**YOUR TASK:**
Please transcribe all of the entries exactly, leaving out any images.

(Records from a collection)

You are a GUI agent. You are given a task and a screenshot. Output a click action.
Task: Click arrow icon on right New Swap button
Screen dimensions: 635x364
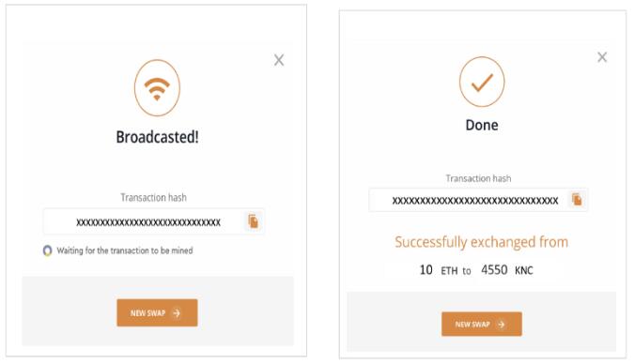click(502, 325)
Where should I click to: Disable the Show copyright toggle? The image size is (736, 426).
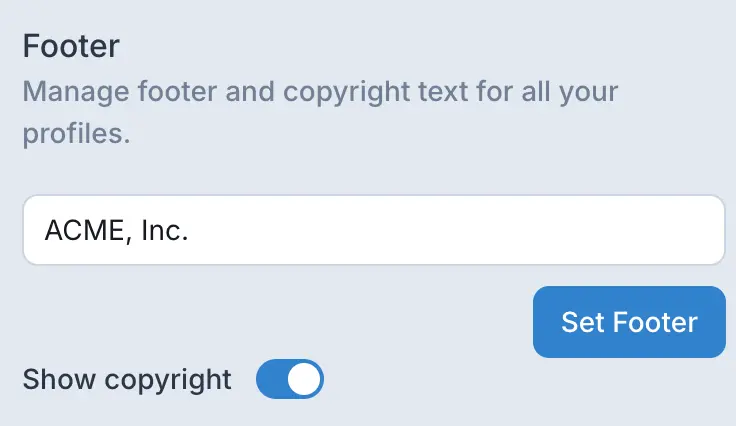pyautogui.click(x=290, y=380)
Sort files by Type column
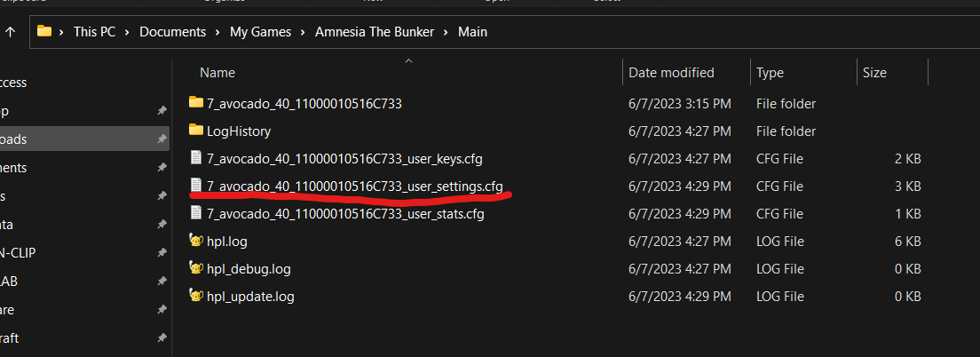Screen dimensions: 980x357 point(770,73)
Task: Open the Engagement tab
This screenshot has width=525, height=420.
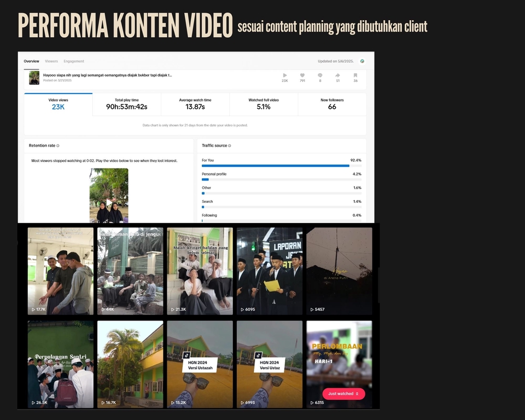Action: (x=74, y=61)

**PROBLEM SOLUTION:**
You are a GUI agent. You are given a task and a screenshot. Output a click action.
Task: Click arrow icon on right New Swap button
Screen dimensions: 635x364
click(502, 325)
Where should I click to: Disable the Show copyright toggle? The image size is (736, 426).
pyautogui.click(x=290, y=380)
Sort files by Type column
Screen dimensions: 980x357 point(770,73)
Task: Open the Engagement tab
This screenshot has width=525, height=420.
Action: (x=74, y=61)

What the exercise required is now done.